### Page excerpt
_ _ _
Picking a place for dinner in Miami Lakes usually consists of having to choose between the lesser of two restaurant chain evils. Outback or Anthony's Coal Fired Pizza tonight? And the authentic food search is about to get even tougher. The owners of the area's best family-run eatery, the Sicilian, are selling their 28-year-old establishment.
"Times have changed," proprietor Giuseppe "Joe" Castiglione says about what
brought him to the decision. "You don't have the people that go out to
relax and enjoy a culture anymore."
After leaving his native Sicily in 1956, Castiglione moved to Brooklyn
and then settled in Miami Lakes. He says he wanted the Sicilian to be
known as the neighborhood Italian spot -- and he succeeded. Nearly every
family in town knows Joe as the Miami Lakes
Godfather. He wears his salt-and-pepper hair slicked back and speaks in a
romantic yet stern tone. He's the kind of man you want to hug but would
never mess with.
Years ago, families packed the quaint, eight-table restaurant nightly. They
dined and socialized with the Castigliones for hours. Garlic aromas
lingered. And the music selections kept eaters humming while they
munched on fresh pastas and sipped Chianti.
The owner, along with his
wife Monica and their four children, created a specific ambiance for
customers. They welcomed them into their Sicilian living room and
treated them like Italian cousins. Patrons were local and loyal. "We have never advertised," Castiglione says. "Our advertising is: You try it; if you don't like it, walk out."
_ _ _
### Provided data
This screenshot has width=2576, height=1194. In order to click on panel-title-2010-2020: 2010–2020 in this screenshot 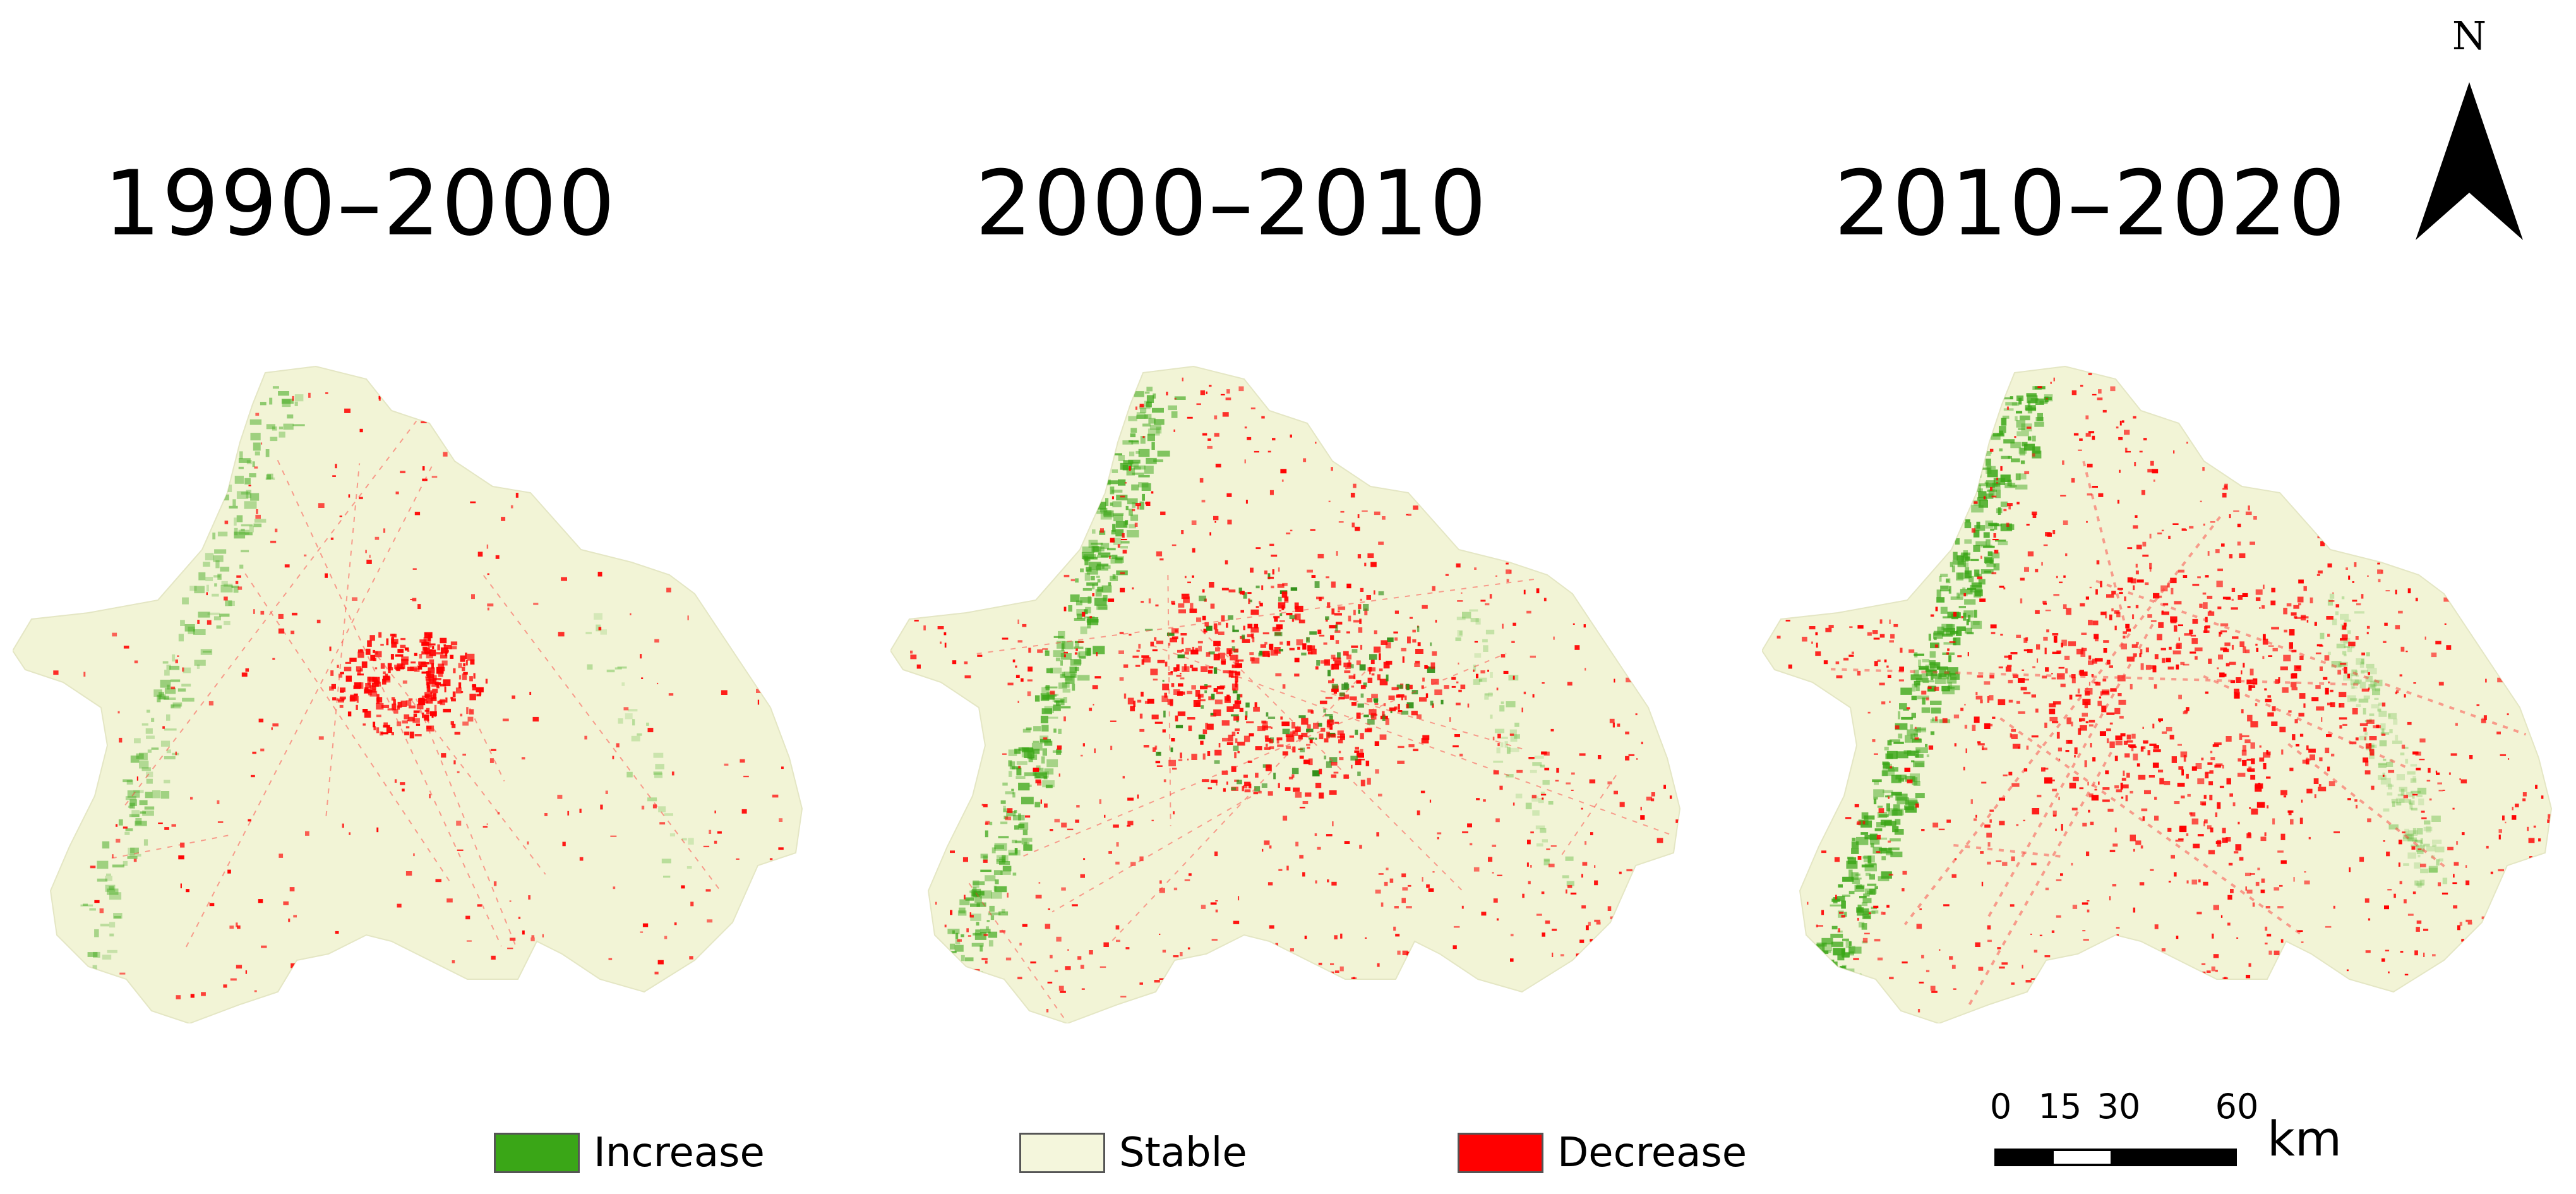, I will do `click(2090, 204)`.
_ _ _
According to the article about the Sicilian restaurant, what led the owners to sell the place? Answer in one to three sentences. Nothing in the lines has any bearing on this.

### Output below
Proprietor Joe Castiglione says that times have changed. People no longer go out to relax and enjoy a culture the way they used to.